── INPUT
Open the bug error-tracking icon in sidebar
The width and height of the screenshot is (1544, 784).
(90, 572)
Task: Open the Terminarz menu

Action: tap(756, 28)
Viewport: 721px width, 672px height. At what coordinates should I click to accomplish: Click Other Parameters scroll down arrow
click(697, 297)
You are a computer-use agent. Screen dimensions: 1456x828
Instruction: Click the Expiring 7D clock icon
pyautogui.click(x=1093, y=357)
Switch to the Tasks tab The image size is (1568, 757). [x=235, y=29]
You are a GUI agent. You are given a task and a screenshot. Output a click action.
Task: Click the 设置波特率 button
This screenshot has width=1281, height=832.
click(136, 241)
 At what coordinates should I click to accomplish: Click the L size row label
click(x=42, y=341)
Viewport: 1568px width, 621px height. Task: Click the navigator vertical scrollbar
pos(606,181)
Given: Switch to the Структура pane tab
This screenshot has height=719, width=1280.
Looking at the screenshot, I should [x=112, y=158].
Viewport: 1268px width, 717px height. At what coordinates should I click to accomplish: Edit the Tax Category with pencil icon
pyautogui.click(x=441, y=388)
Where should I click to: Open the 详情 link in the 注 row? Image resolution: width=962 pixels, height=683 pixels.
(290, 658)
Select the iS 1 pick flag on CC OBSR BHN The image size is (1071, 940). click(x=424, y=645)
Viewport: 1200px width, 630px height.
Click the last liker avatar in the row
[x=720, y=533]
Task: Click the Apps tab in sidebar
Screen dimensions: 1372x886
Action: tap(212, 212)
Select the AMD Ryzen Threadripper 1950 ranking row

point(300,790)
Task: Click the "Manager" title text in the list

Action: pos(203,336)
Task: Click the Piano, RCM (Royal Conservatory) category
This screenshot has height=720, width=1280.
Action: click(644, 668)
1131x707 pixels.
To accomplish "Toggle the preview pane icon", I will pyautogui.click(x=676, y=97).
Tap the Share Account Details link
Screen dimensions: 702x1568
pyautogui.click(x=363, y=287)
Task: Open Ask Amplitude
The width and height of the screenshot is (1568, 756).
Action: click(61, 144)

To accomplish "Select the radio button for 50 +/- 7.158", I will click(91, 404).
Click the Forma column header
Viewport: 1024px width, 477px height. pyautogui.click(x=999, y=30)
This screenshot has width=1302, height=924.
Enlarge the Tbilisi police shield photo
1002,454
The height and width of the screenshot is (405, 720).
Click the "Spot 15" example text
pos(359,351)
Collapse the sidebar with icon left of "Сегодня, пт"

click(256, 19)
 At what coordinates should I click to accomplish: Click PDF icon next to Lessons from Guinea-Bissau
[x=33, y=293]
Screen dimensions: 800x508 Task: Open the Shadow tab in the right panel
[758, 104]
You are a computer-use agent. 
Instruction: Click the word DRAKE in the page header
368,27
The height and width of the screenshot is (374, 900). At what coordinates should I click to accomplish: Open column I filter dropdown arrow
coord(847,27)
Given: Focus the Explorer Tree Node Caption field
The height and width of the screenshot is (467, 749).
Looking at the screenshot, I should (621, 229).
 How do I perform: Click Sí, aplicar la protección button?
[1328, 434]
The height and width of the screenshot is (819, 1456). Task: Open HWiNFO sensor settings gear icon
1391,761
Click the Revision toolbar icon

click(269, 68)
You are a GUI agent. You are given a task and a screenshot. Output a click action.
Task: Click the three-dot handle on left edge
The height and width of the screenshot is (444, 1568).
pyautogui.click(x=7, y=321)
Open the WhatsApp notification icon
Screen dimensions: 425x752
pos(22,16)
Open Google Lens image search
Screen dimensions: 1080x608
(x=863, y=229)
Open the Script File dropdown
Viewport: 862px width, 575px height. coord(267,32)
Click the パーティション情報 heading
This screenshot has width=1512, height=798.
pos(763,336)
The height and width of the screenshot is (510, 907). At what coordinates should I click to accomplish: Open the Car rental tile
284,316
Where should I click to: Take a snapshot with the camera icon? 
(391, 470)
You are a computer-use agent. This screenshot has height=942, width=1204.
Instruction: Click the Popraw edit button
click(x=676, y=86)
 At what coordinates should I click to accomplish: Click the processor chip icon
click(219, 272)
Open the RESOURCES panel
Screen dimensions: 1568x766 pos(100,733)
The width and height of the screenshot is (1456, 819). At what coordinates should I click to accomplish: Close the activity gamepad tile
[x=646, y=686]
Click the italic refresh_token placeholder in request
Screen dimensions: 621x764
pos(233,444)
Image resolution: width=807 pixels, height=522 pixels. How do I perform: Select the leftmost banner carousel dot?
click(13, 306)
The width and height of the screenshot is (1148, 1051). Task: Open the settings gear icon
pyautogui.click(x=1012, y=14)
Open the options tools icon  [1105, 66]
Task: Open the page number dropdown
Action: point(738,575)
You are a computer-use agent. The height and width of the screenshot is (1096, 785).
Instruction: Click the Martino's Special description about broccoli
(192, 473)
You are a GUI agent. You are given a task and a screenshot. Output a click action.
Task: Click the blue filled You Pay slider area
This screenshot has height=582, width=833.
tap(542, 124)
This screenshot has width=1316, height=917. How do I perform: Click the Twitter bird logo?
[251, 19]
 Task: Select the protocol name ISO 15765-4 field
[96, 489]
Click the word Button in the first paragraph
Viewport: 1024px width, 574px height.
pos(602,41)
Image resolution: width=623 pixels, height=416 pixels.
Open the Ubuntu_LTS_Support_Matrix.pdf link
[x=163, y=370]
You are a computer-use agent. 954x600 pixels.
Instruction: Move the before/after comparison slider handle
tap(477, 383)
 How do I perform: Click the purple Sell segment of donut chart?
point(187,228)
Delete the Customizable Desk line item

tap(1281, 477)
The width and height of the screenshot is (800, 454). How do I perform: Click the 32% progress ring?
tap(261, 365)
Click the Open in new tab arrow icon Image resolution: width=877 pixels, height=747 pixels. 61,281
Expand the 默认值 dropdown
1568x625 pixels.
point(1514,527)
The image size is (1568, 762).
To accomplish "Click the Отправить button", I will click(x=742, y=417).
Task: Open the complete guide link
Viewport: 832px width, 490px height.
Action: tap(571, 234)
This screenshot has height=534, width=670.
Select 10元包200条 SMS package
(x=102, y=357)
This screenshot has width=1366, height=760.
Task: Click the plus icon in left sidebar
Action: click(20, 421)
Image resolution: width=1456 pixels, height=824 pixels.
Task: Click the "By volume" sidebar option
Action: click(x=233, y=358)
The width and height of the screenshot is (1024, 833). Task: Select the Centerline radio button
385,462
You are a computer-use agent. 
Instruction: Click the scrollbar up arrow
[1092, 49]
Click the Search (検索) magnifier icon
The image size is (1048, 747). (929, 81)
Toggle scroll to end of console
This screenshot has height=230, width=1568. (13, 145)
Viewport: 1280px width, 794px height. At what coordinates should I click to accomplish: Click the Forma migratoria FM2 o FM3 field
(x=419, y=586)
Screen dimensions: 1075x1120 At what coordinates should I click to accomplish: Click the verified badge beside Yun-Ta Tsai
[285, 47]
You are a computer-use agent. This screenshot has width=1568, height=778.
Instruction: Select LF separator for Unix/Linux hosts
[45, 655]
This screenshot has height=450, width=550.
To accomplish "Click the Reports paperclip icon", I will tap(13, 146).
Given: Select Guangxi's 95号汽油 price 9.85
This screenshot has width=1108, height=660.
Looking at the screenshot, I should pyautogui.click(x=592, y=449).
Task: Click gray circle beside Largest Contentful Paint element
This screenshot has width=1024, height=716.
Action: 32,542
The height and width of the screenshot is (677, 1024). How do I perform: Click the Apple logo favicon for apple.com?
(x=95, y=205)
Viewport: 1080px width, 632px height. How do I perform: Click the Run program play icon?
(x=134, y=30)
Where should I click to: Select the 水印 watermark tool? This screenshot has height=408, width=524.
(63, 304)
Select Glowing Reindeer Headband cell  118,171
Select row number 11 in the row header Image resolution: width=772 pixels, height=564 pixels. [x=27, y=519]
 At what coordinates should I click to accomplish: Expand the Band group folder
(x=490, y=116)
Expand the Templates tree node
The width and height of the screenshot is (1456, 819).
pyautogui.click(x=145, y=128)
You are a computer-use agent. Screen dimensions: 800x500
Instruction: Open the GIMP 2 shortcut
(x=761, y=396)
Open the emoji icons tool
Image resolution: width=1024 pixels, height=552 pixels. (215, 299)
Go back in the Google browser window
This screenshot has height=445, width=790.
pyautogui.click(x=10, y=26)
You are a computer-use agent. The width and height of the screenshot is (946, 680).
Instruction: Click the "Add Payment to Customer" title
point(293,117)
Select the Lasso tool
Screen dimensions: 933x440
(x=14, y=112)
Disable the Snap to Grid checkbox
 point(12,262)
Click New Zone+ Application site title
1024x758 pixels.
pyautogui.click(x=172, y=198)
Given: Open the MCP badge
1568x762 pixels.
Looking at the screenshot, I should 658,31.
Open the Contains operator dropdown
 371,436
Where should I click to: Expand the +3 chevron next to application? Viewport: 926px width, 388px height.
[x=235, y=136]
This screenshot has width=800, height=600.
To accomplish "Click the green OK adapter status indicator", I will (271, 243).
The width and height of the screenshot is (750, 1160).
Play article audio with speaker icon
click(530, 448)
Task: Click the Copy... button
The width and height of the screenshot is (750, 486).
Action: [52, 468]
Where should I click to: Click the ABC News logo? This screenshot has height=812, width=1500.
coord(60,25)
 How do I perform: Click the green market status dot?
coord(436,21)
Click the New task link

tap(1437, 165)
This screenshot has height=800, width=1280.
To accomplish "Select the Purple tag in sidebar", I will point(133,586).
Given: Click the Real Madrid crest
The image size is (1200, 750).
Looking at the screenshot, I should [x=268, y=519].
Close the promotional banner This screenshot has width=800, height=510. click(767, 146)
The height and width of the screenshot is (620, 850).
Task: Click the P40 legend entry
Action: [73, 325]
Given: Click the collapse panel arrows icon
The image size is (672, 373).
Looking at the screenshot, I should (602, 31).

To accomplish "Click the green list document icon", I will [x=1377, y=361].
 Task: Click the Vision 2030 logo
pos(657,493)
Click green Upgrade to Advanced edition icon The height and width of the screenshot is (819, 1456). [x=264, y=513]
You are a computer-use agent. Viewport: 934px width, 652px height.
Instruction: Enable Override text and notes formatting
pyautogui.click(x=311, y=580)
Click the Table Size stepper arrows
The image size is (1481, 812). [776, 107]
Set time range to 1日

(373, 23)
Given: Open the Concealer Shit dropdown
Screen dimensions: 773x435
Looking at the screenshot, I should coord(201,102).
────
- **REQUEST**:
Starting at the first entry and ending at the line containing "Switch to the Tasks", write those entries out again, replacing "icon" with "symbol" and leaving everything else unchanged.

- **EXPECTED ANSWER**:
Open the bug error-tracking symbol in sidebar
The width and height of the screenshot is (1544, 784).
(90, 572)
Task: Open the Terminarz menu

Action: tap(756, 28)
Viewport: 721px width, 672px height. At what coordinates should I click to accomplish: Click Other Parameters scroll down arrow
click(697, 297)
You are a computer-use agent. Screen dimensions: 1456x828
Instruction: Click the Expiring 7D clock symbol
pyautogui.click(x=1093, y=357)
Switch to the Tasks tab The image size is (1568, 757). [x=235, y=29]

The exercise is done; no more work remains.